Department of Computer Science, Yonsei University, Seoul 03722, Korea.
Sensors (Basel). 2019 Mar 20;19(6):1382. doi: 10.3390/s19061382.
In action recognition research, two primary types of information are appearance and motion information that is learned from RGB images through visual sensors. However, depending on the action characteristics, contextual information, such as the existence of specific objects or globally-shared information in the image, becomes vital information to define the action.

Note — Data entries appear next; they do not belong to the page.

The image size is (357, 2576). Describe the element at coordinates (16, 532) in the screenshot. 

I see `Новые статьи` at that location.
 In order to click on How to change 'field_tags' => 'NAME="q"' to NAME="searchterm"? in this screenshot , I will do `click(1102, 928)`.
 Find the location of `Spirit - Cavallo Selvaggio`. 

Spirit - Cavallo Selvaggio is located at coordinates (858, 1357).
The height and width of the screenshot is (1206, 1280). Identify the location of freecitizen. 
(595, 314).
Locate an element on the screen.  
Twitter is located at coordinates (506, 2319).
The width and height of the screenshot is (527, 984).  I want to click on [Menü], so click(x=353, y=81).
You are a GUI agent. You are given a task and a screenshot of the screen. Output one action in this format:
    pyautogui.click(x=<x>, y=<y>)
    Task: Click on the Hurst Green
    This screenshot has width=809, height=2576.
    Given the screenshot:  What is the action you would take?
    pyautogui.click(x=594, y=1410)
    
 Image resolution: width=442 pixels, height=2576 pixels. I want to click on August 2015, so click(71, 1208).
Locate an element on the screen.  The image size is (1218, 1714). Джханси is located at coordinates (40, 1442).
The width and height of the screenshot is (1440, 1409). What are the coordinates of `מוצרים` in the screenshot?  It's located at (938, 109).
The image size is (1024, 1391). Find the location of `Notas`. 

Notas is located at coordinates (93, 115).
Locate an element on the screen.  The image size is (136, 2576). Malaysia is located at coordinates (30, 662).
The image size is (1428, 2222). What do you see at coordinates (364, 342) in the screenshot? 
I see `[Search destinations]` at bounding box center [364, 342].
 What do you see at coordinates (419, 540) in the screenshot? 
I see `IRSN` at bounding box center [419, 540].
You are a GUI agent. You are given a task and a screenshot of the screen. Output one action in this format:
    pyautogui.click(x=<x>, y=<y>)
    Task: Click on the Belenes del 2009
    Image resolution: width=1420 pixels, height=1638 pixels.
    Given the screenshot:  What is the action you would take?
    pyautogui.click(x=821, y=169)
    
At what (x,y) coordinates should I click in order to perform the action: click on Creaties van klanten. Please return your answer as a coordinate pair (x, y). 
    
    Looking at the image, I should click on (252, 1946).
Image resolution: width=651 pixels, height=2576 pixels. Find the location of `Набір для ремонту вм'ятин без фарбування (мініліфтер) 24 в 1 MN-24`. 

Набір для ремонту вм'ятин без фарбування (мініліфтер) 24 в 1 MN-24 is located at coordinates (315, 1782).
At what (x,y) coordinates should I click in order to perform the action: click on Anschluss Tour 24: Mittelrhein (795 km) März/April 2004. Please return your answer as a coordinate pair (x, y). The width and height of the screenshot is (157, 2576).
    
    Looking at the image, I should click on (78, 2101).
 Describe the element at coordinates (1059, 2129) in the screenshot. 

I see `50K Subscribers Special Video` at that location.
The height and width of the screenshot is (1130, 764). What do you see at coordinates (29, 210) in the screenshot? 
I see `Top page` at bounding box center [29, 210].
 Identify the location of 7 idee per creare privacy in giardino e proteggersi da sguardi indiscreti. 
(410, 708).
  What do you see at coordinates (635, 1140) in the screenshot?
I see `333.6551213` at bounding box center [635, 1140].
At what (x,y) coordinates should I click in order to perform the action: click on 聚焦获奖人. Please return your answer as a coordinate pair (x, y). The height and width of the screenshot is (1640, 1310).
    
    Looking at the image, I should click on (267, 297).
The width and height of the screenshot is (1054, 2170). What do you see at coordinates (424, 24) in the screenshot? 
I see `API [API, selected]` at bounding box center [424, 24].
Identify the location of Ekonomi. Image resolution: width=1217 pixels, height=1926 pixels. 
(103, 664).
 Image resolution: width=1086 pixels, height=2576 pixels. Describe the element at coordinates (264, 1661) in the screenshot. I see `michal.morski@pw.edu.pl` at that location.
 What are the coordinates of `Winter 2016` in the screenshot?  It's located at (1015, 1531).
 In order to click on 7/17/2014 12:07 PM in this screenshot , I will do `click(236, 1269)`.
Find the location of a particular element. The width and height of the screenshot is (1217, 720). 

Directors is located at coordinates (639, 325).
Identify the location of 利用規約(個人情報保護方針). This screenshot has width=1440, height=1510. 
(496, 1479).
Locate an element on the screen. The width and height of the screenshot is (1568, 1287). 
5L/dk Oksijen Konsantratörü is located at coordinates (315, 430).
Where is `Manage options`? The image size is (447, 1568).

For example, the existence of the ball is vital information distinguishing "kicking" from "running". Furthermore, some actions share typical global abstract poses, which can be used as a key to classify actions. Based on these observations, we propose the multi-stream network model, which incorporates spatial, temporal, and contextual cues in the image for action recognition. We experimented on the proposed method using C3D or inflated 3D ConvNet (I3D) as a backbone network, regarding two different action recognition datasets. As a result, we observed overall improvement in accuracy, demonstrating the effectiveness of our proposed method.
在动作识别研究中,有两种主要的信息类型,即通过视觉传感器从 RGB 图像中学习到的外观和运动信息。然而,根据动作的特点,上下文信息(例如图像中特定对象的存在或全局共享信息)成为定义动作的重要信息。例如,球的存在是区分“踢”和“跑”的重要信息。此外,一些动作具有典型的全局抽象姿势,可以用作分类动作的关键。基于这些观察结果,我们提出了多流网络模型,该模型将图像中的空间、时间和上下文线索用于动作识别。我们使用 C3D 或膨胀 3D ConvNet(I3D)作为骨干网络在提出的方法上进行了实验,针对两个不同的动作识别数据集。结果表明,我们的方法在准确性方面整体得到了提高,证明了我们提出的方法的有效性。